Brief –
Please reproduce the records below word for word, everything from the line containing "Launch the Site shell text link" down to the end of the records.

(A run of records)
╭──

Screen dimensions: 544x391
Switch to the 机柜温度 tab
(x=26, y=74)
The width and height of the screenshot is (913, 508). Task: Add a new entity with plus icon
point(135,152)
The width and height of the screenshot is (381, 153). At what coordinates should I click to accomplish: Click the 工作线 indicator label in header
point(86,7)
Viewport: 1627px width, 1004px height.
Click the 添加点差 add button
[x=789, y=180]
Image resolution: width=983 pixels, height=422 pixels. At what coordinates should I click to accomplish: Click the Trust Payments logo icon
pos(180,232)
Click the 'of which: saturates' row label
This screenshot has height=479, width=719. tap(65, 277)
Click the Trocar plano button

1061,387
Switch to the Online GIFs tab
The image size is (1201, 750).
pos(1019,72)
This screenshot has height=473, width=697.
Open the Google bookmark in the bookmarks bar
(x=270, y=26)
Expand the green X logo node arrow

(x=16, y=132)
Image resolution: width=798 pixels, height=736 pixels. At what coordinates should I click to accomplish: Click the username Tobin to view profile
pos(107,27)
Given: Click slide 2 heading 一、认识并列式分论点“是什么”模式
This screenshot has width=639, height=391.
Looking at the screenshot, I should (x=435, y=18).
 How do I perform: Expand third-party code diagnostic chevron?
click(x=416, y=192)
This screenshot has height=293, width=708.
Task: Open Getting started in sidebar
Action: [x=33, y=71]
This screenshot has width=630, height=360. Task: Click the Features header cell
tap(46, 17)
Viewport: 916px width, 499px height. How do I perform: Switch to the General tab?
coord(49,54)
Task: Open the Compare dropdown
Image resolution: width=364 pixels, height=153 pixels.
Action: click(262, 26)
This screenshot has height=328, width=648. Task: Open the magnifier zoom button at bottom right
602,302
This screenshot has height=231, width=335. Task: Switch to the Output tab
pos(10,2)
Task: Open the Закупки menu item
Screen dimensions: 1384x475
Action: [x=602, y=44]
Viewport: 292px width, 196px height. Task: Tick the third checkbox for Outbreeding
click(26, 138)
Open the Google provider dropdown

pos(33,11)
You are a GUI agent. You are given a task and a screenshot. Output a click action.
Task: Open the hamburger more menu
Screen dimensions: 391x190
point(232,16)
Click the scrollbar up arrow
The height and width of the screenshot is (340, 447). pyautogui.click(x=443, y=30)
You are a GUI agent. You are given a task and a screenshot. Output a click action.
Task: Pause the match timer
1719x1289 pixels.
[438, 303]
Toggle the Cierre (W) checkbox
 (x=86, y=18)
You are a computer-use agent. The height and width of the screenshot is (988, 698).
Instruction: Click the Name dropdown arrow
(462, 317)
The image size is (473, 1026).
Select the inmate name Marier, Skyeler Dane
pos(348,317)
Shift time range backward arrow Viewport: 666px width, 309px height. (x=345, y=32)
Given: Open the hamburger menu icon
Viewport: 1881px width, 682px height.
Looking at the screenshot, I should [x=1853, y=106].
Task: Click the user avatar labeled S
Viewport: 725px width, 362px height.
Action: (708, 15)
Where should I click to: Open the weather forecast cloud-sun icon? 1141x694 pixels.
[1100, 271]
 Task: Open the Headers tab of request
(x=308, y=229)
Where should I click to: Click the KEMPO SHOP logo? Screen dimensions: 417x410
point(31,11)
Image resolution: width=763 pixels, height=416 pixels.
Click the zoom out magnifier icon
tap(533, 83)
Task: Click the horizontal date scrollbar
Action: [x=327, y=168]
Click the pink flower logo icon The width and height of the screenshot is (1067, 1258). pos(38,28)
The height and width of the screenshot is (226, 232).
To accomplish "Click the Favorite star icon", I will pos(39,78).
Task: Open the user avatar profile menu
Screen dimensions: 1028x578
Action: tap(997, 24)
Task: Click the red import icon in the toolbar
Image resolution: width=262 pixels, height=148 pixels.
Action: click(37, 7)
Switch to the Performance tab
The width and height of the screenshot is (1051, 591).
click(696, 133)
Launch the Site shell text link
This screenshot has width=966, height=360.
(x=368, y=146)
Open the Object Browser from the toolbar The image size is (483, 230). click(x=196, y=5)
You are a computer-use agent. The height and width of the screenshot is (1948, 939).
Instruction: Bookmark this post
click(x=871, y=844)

╰──

Correct output –
Launch the Site shell text link
This screenshot has width=966, height=360.
(x=368, y=146)
Open the Object Browser from the toolbar The image size is (483, 230). click(x=196, y=5)
You are a computer-use agent. The height and width of the screenshot is (1948, 939).
Instruction: Bookmark this post
click(x=871, y=844)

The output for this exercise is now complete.